Oregon may soon take another step toward its goal of zero-emission vehicles, the governor’s office said last week.

Following the Thursday announcement that California will ban the sale of gasoline-powered cars by 2035, and Washington plans to do the same, a spokesperson for Gov. Kate Brown’s office said Oregon is already in the process of developing similar rules.

Charles Boyle, a spokesperson for Brown, said the state Department of Environmental Quality will meet this week to discuss the proposed “Advanced Clean Cars II” rule, which would require car manufacturers to increase the production and sale of electric cars and trucks and phase out the sale of gas-powered cars by 2035.

And Oregon’s DEQ issued its own statement last week, acknowledging its own plans to restrict gas-powered vehicles.

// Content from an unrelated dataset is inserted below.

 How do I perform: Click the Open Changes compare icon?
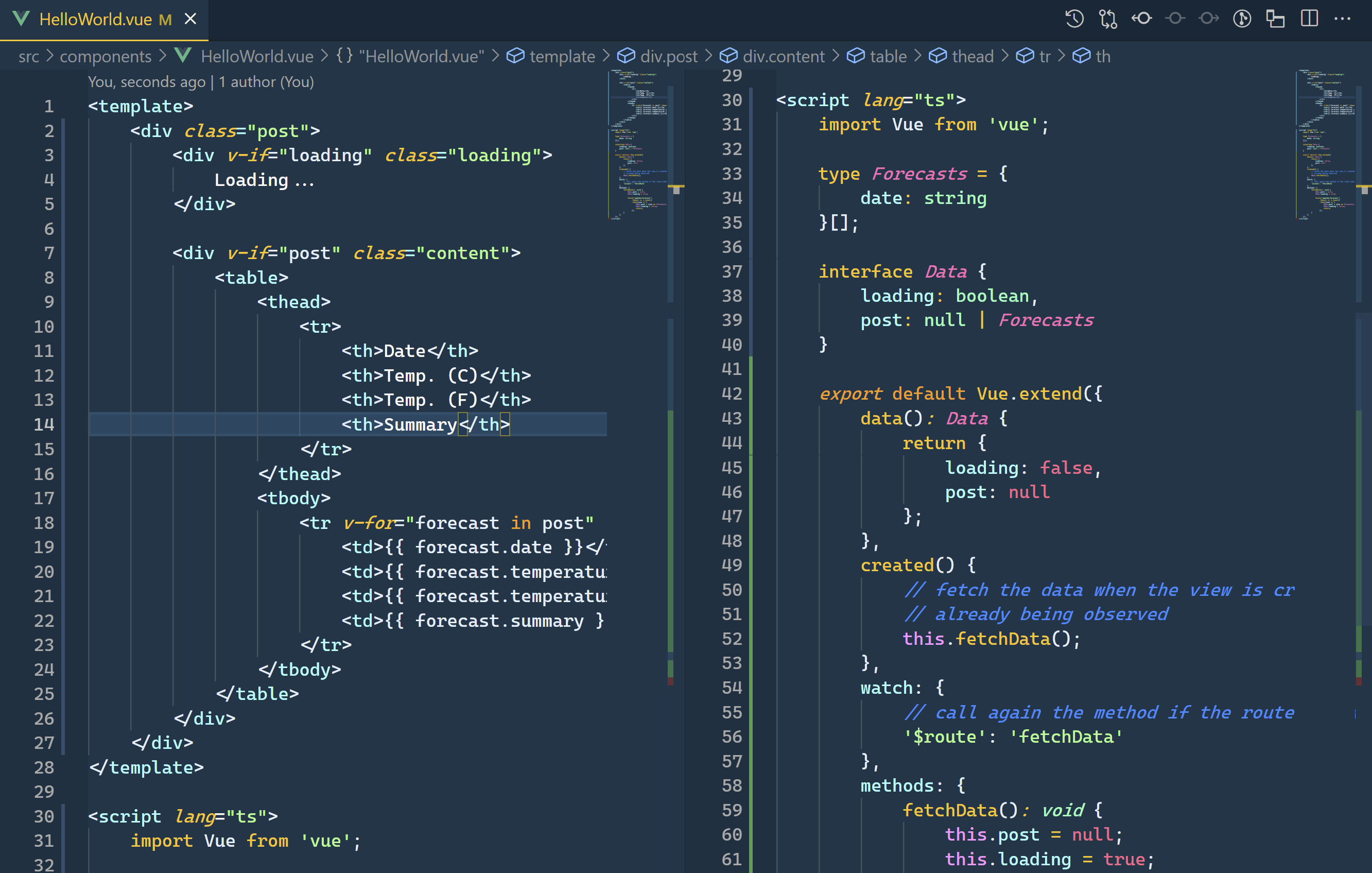(x=1107, y=18)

Brown has laid out ambitious climate goals, and the state has taken steps toward increasing electric vehicle infrastructure already, such as a long-term plan to build electric vehicle charging stations in rural areas of the state, and allowing electric vehicle rebates for used car sales. But state data shows that Oregon has thus far fallen short of the aggressive climate goals Brown has set.

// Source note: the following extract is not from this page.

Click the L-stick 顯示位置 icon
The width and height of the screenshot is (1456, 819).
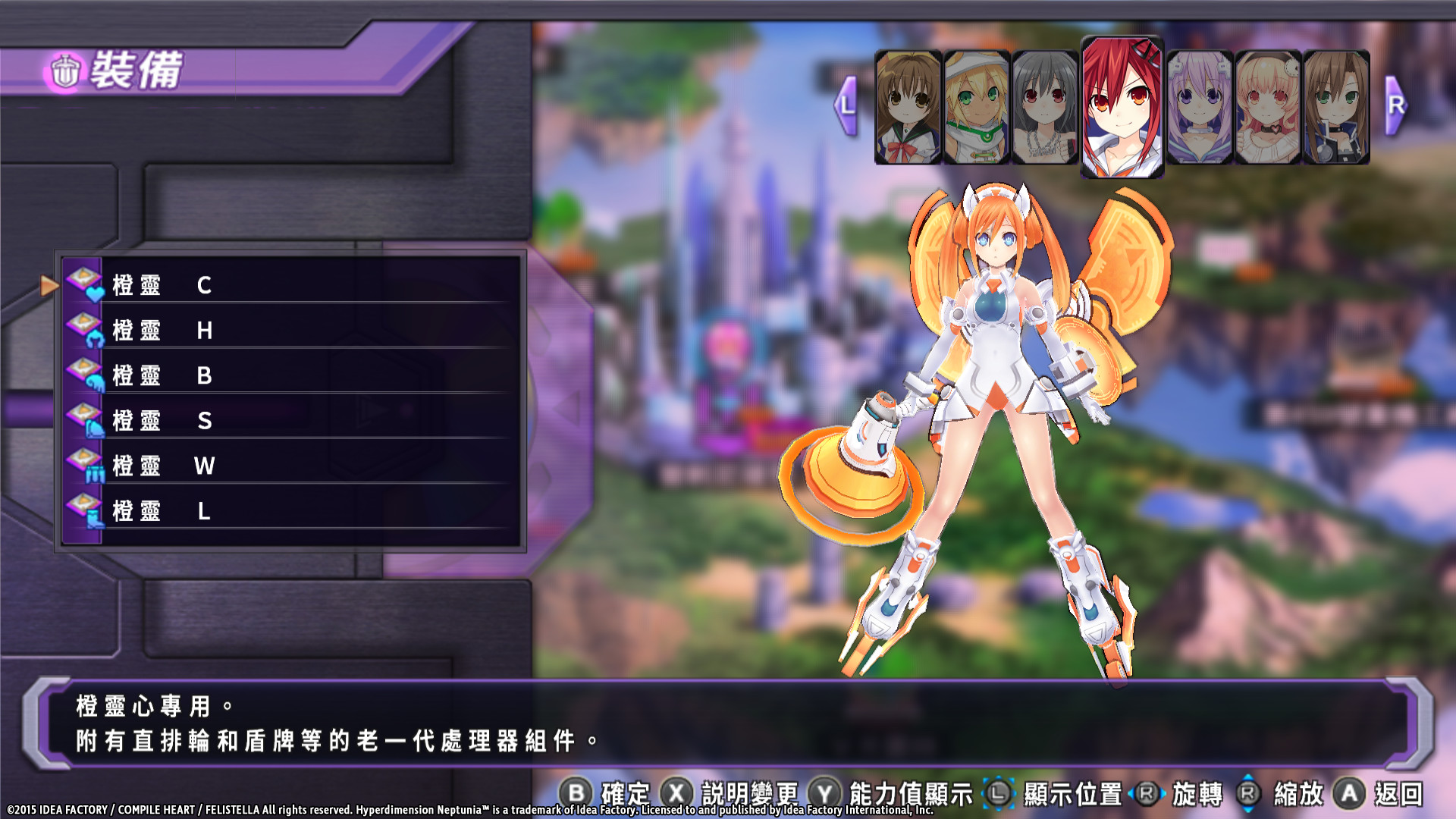998,793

Vee Paykar, the transportation policy manager for the Oregon group Climate Solutions, said California’s passage of clean car rules last week was an important step. She said she hopes Oregon will do the same.


Paykar said initially, climate activists and groups were concerned that car manufacturers would push back against the rules.

But looking at how things played out in California, she said, that hasn’t turned out to be too much of an obstacle. Instead, she said, many manufacturers have announced plans to move toward zero-emissions vehicles.

Investments like ODOT’S $100 million designated for adding public charging stations around the state, and expanding electrical grid capacity, are already happening, she said.

“The way we need to expand infrastructure is coming into play,” she said.